» Brief: Could you restate every entry word for word, leaving the pictures out?
──────── Data to use ────────
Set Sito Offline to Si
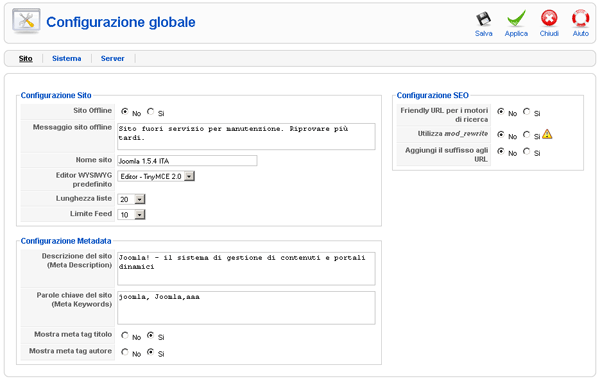tap(150, 111)
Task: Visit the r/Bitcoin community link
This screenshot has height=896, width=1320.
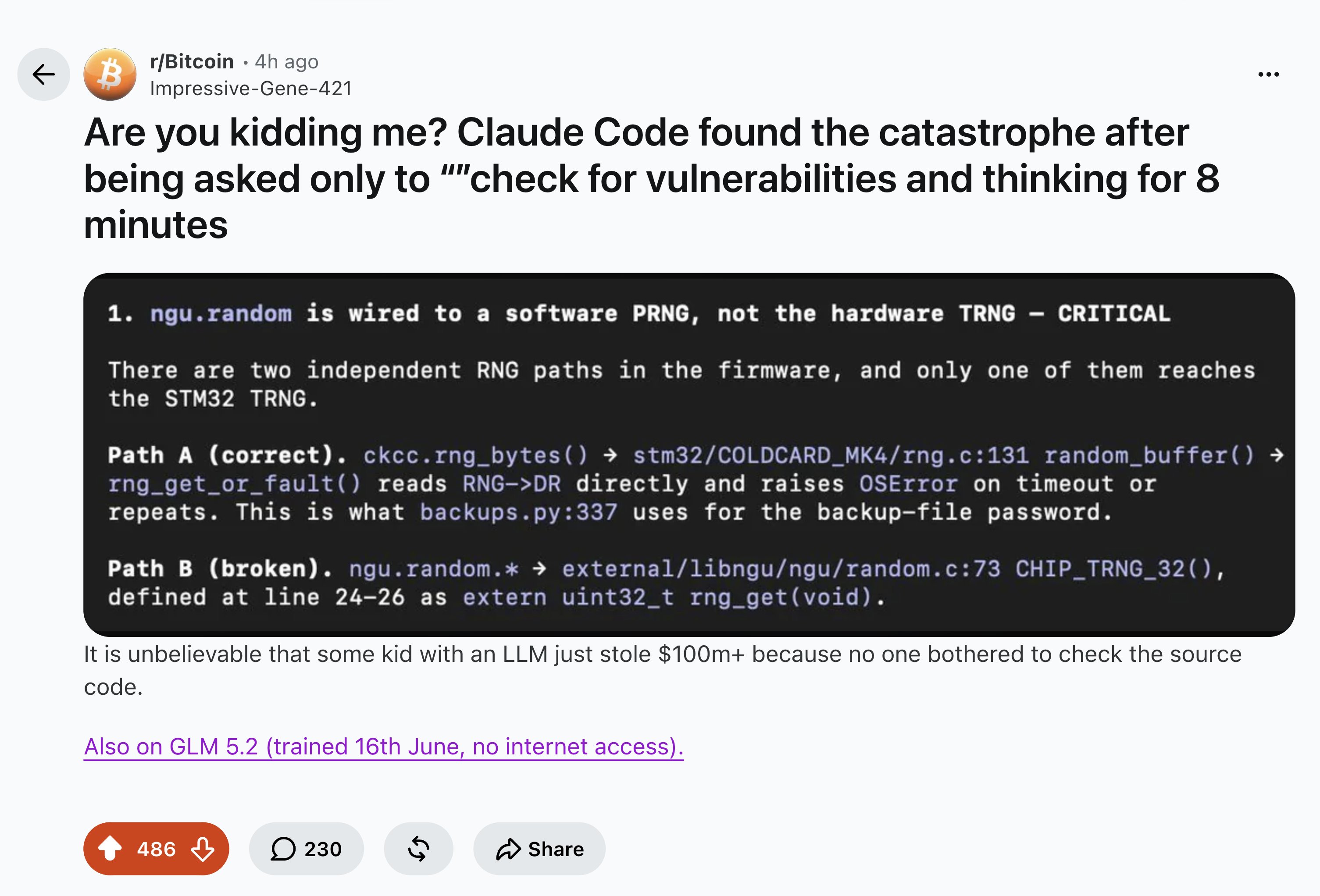Action: 192,61
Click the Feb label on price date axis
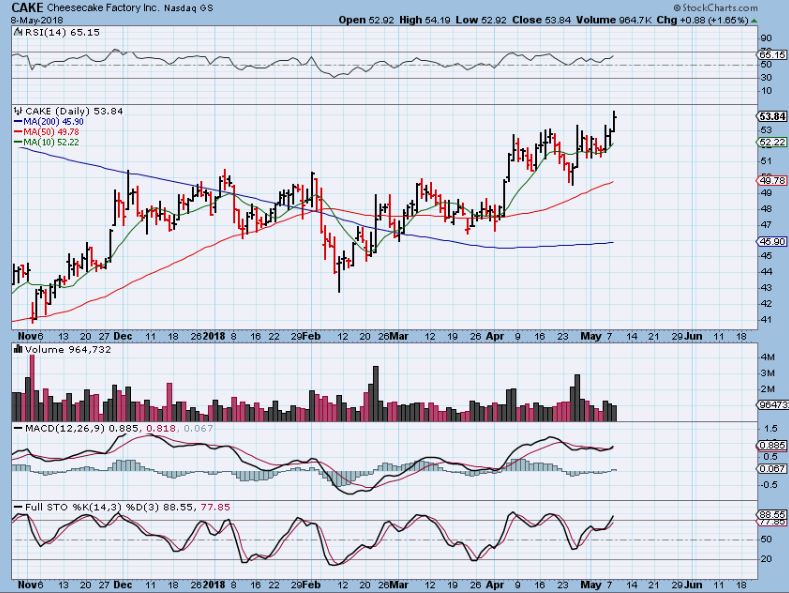789x593 pixels. pos(313,336)
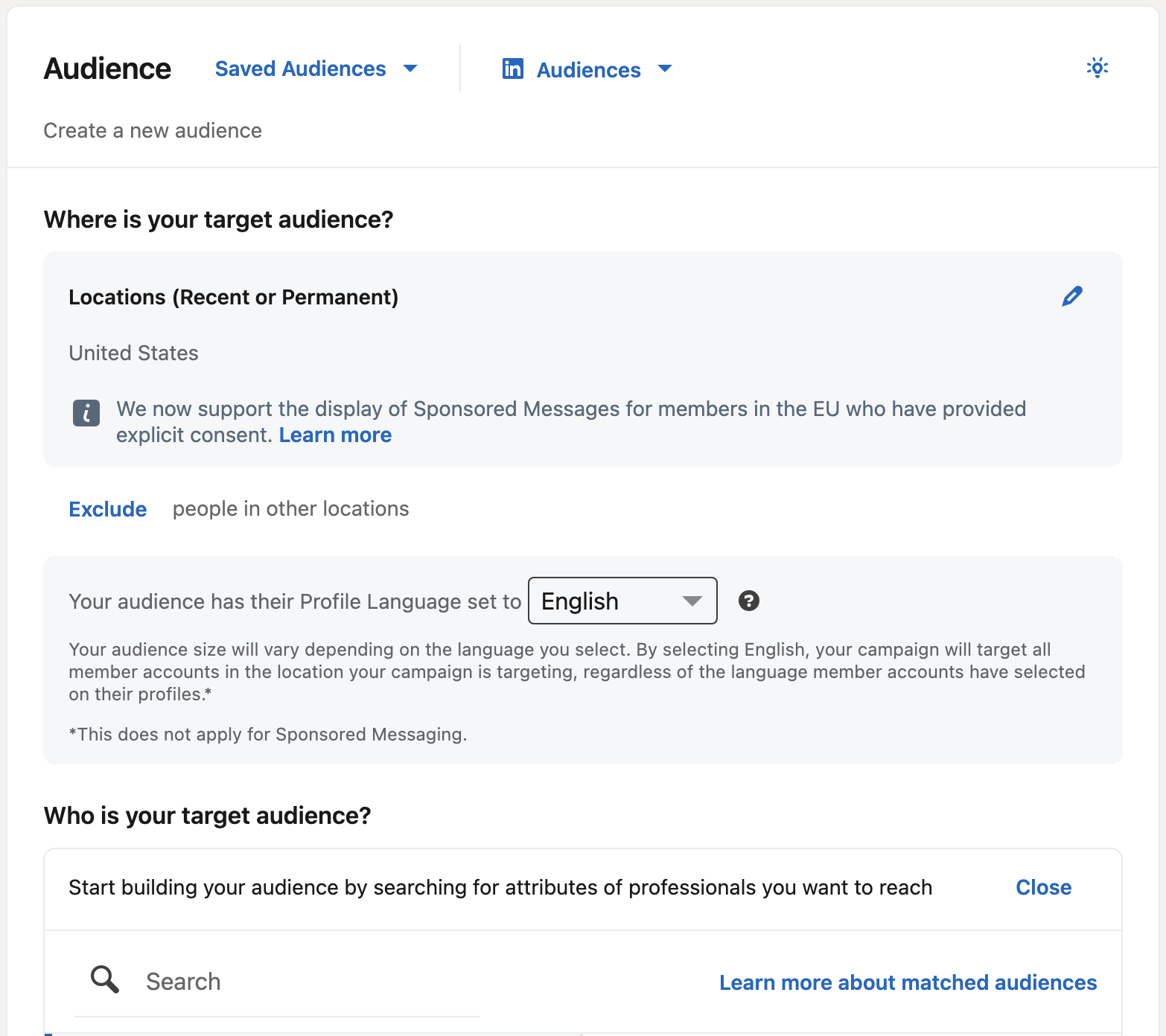1166x1036 pixels.
Task: Click the search magnifier icon
Action: click(x=103, y=980)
────────
» Your solution:
Set Sito Offline to Si
tap(150, 111)
Task: Visit the r/Bitcoin community link
This screenshot has height=896, width=1320.
Action: 192,61
Click the Feb label on price date axis
789x593 pixels. pos(313,336)
1166x1036 pixels.
Task: Click the search magnifier icon
Action: click(x=103, y=980)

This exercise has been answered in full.